What does it mean to be confident? Webster’s dictionary says it is having a strong belief or a full assurance about something. Wouldn’t it be nice to live that way, with assurance and a strong belief that your life will go well? That would be nice. Of course, the opposite is uncertainty and doubt. No one wants to live like that.
It seems to me that the key to being confident is knowing the outcome. If you are watching you favorite movie for the eighth time and you already know the good guys win in the end, does it really bother you when the bad guys seem to have the edge? You are confident the good guys will win. Knowing that a journey ends as a great success makes all the little problems along the way bearable, and perhaps even trivial. You can be confident because you know the problems along the way will ultimately be gone.
What if you could look to the end of your life and see that everything turns out amazingly well? How would that affect your life? You could go through life with a smile. Whatever happened to you would not bother you. You would be confident.

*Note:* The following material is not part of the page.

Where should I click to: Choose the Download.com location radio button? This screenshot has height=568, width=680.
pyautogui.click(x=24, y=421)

The Apostle Paul had that kind of life. Certainly, Paul had troubles. One quick read of 2 Corinthians 11:16-33 will tell you Paul faced many unpleasant and painful trials. But he knew the end of the story. He knew that the good guys, Jesus and his followers, win in the end and that his life would turn out amazingly well. Jesus Christ had prepared a home for him in heaven by suffering on the cross, and he was confident God would keep his promise – “we know that the one who raised the Lord Jesus from the dead will also raise us with Jesus” (2 Corinthians 4:14).

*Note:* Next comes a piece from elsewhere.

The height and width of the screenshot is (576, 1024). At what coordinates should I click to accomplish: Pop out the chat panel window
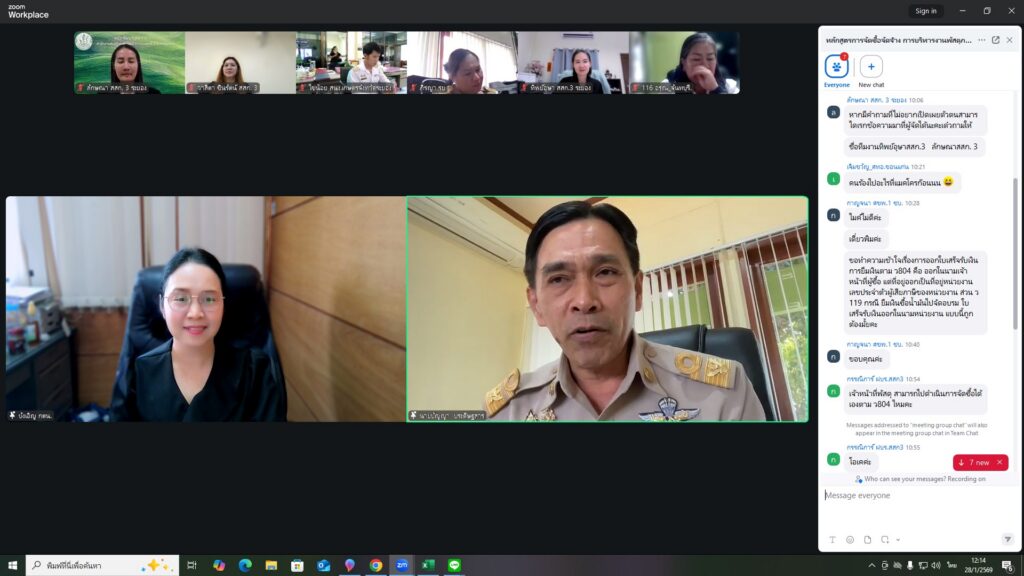pyautogui.click(x=995, y=40)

The end of his life was a sure thing. So, no matter what happened to him throughout his life he could say, “we do not lose heart. Though outwardly we are wasting away, yet inwardly we are being renewed day by day” (2 Corinthians 4:16). He even called everything he suffered in this life “light and momentary troubles” (2 Corinthians 4:17).

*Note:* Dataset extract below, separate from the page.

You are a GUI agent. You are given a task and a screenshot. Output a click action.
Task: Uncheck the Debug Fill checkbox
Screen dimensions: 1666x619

We also have that promise from God. Jesus Christ took on himself the punishment we deserved for our offenses against God. Jesus has prepared a place for us in heaven, so we know the end of our story. We know that the end of our life turns out amazingly well. Whatever we must endure now are “light and momentary troubles” compared to the “eternal glory that far outweighs them all” (2 Corinthians 4:17). When it comes to living our life we can smile. We can handle whatever happens. We can say with Paul, “Therefore we are always confident” (2 Corinthians 5:6).